Appeals court to again consider Ressam sentence

  • By The Associated Press and Peninsula Daily News
  • Saturday, August 6, 2011 3:46pm
  • News

By The Associated Press and Peninsula Daily News

SEATTLE — The 9th U.S. Circuit Court of Appeals will once again consider whether the 22-year prison sentence imposed on would-be millennium bomber Ahmed Ressam by a federal judge in Seattle was adequate.

Ressam, now 42, was arrested in Port Angeles after he arrived aboard the MV Coho ferry from Victoria in a rental car loaded with bomb-making materials on Dec. 14, 1999.

It was later revealed that Ressam was on his way to bomb Los Angeles International Airport on Jan. 1, 2000.

Last year, a divided three-judge panel of the court voted to reject the sentence imposed — for the second time — by U.S. District Judge John Coughenour, questioning his impartiality and saying that the sentence failed to protect the public from the al-Qaida-trained terrorist.

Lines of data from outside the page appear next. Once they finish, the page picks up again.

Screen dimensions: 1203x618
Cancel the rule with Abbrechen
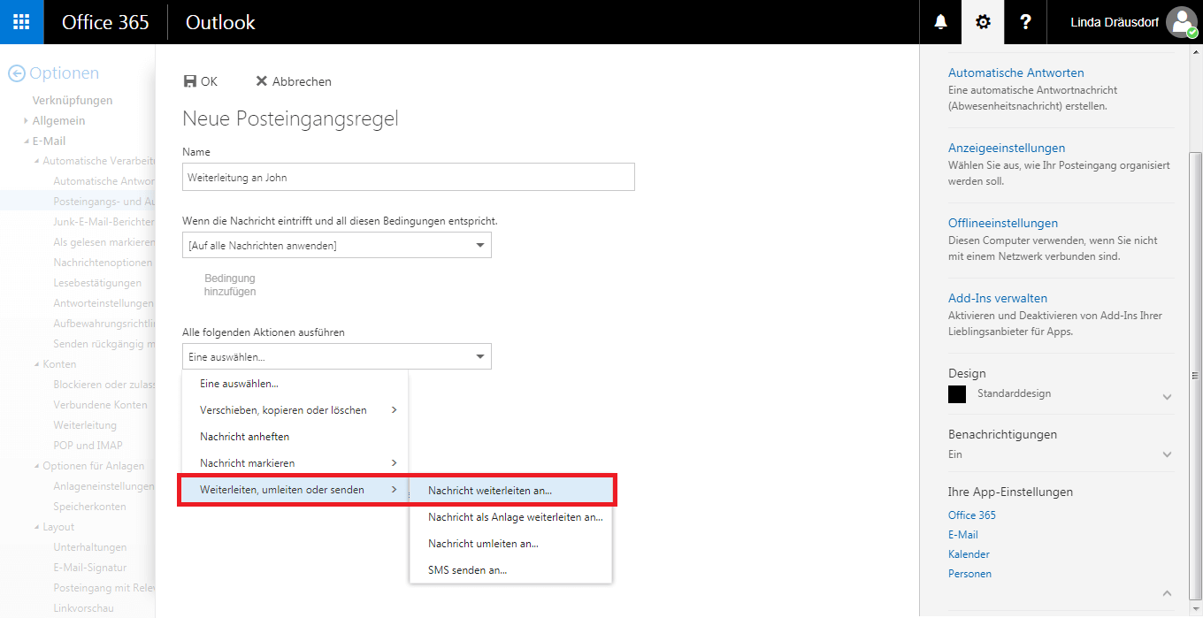[293, 81]
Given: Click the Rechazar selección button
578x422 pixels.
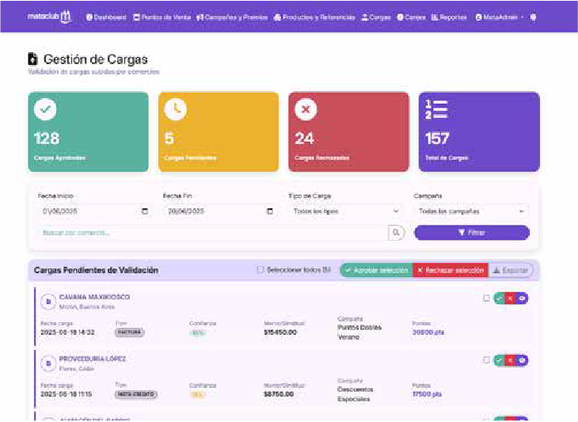Looking at the screenshot, I should tap(451, 270).
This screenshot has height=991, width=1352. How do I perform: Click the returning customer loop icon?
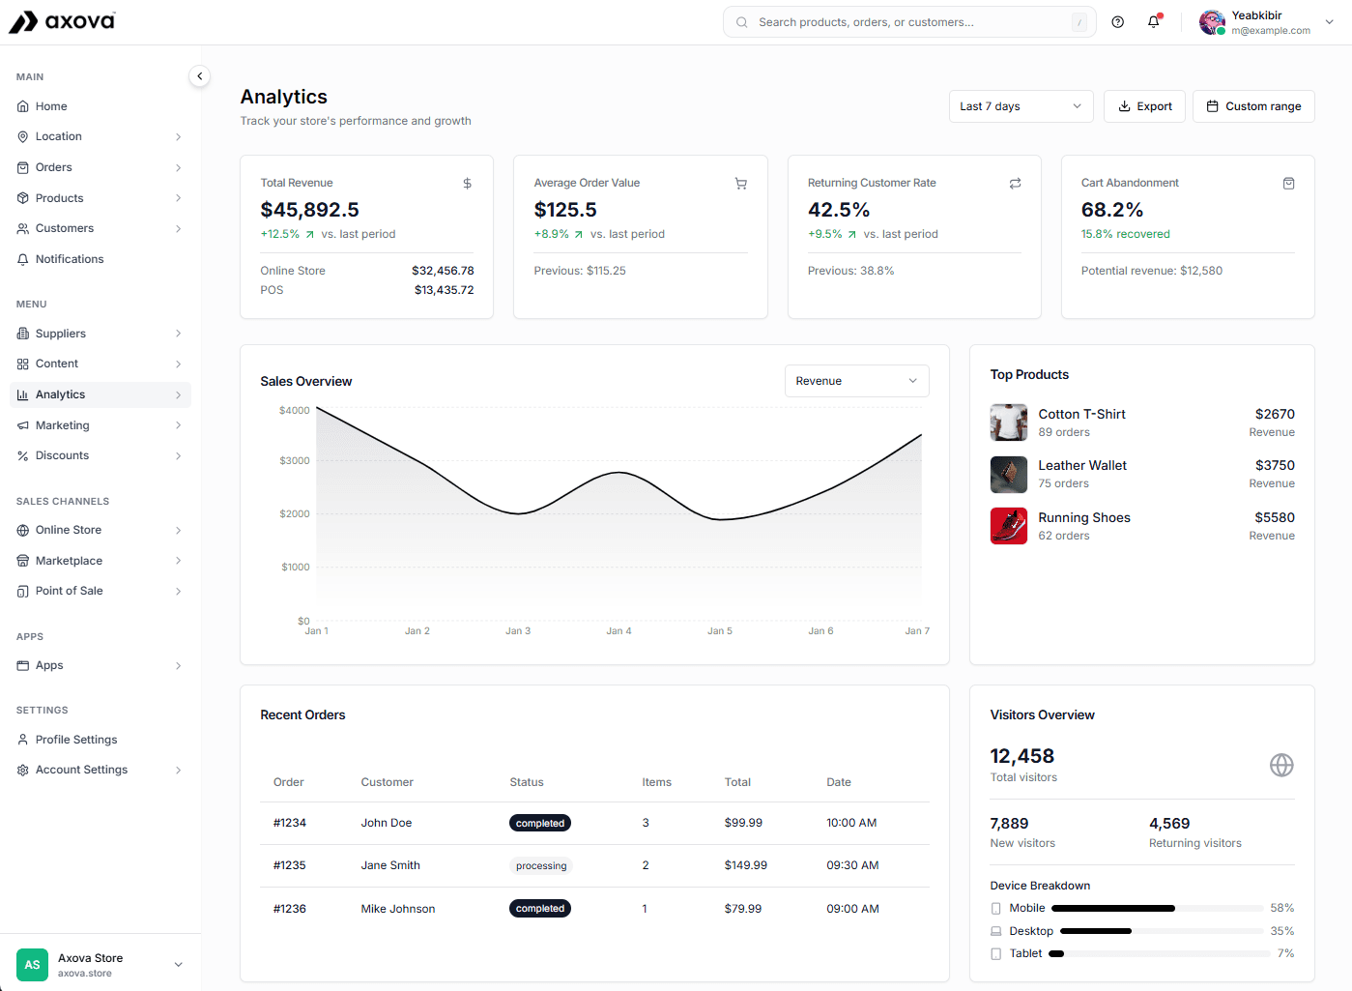[x=1015, y=183]
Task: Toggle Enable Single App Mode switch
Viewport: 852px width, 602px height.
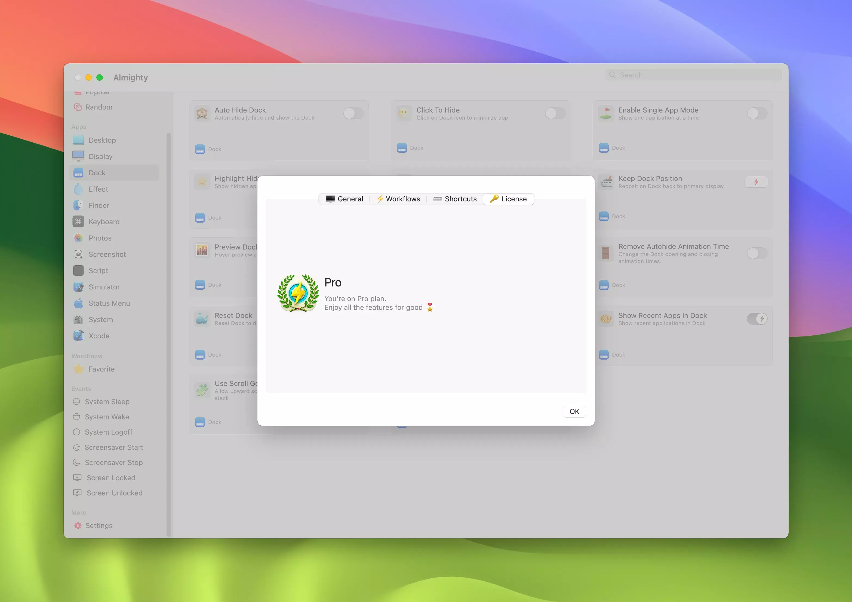Action: 757,113
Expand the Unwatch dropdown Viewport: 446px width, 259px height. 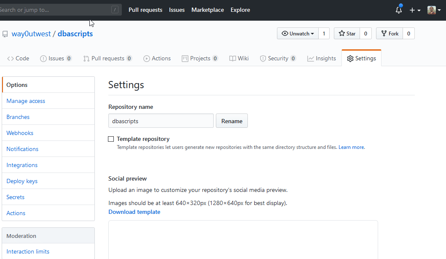[x=298, y=34]
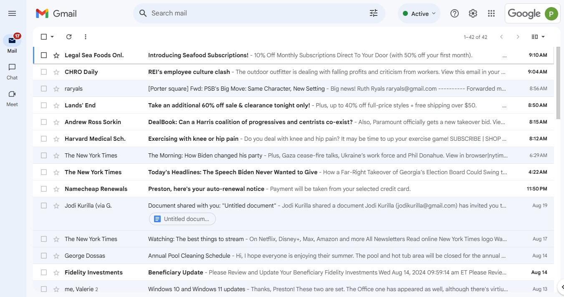Check the Lands' End email checkbox

click(44, 105)
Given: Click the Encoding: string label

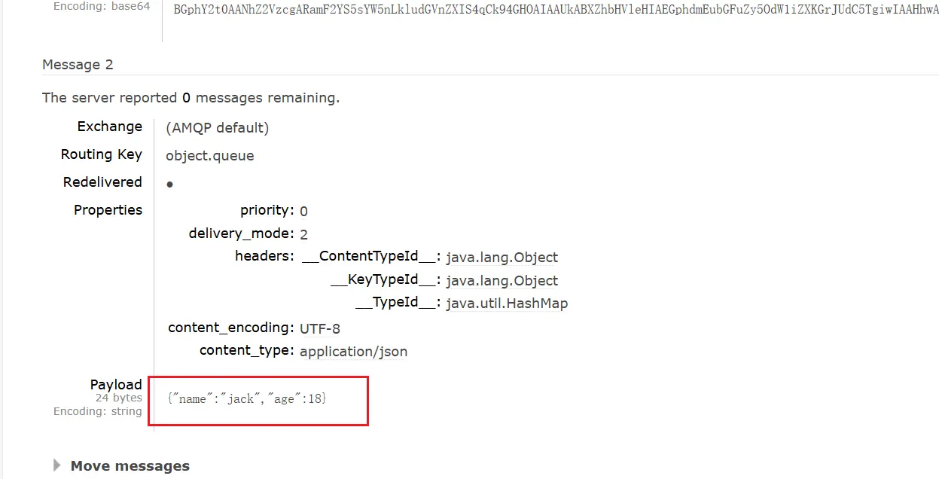Looking at the screenshot, I should tap(97, 411).
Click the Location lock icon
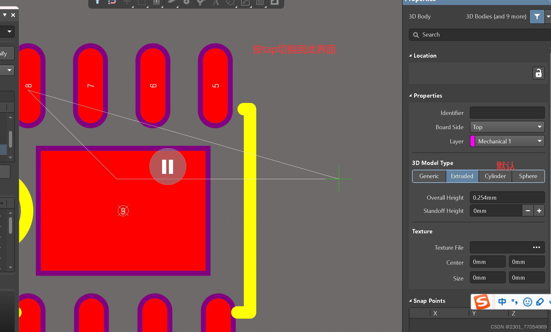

An order by Circuit Chief Judge Alex Kozinski, issued last week vacated that ruling and sent the case to be reheard by a larger panel of judges.

Coughenour presided over Ressam’s trial in the spring of 2001.

Ressam later credited the fairness of the proceedings when he decided to cooperate with federal authorities after he was convicted of attempting to bomb the Los Angeles airport.

Ressam became a crucial source of information about al-Qaida in the months after the Sept. 11 attacks, and as a result federal prosecutors initially suggested a sentence of around 35 years for crimes that could have resulted in life in prison, including a count of conspiracy to commit an act of international terrorism.

Sentencing guidelines suggested a 65-year sentence.

Prosecutors appealed when Coughenour first imposed the 22-year sentence in 2005.

Ressam has been held in solitary confinement and over years of repeated questioning had soured on his cooperation.

When the case was sent back to Coughenour for a procedural error in 2008, prosecutors urged the judge to impose the life sentence, saying Ressam had reneged on his deal.

Ressam, in the meantime, fired his lawyers and recanted everything he had ever said.

The Department of Justice told the judge that prosecutors in New York had been forced to drop charges against two other terrorism suspects — including the man believed to be al-Qaida’s chief recruiter in Western Europe — whose prosecutions turned on Ressam’s testimony.

Even so, Coughenour imposed the same sentence, saying that the information Ressam provided when he was cooperating almost certainly stopped other attacks and saved lives.

The government appealed that sentence, which resulted in last week’s order.

Last year’s 72-page ruling said Coughenour’s decision failed to protect the public.

Ressam, an Algerian who trained with al-Qaida in Afghanistan, already has completed nearly half of his sentence and will be 53 years old when he is released.

The U.S. Attorney’s Office in Seattle, which handled Ressam’s prosecution, declined to comment.

Federal public defender Thomas Hillier, who has represented or advised Ressam since his first court appearance in 1999, applauded the court for granting his request to reconsider the earlier decision, which not only exposed Ressam to many more years in prison but also stripped Coughenour, the trial judge, of the case.

“We were concerned about its impact on the evolution of federal sentencing, as well as how it might impact Ahmed,” Hiller told The Seattle Times. “We’re grateful for another shot at it.”

Emily Langlie, spokeswoman for the U.S. Attorney’s Office in Seattle, told the Times that the rehearing is “the next step in holding Mr. Ressam accountable for his crimes.”

Ressam is reportedly being held in a solitary confinement cell two stories underground at the “supermax” federal penitentiary in Florence, Colo.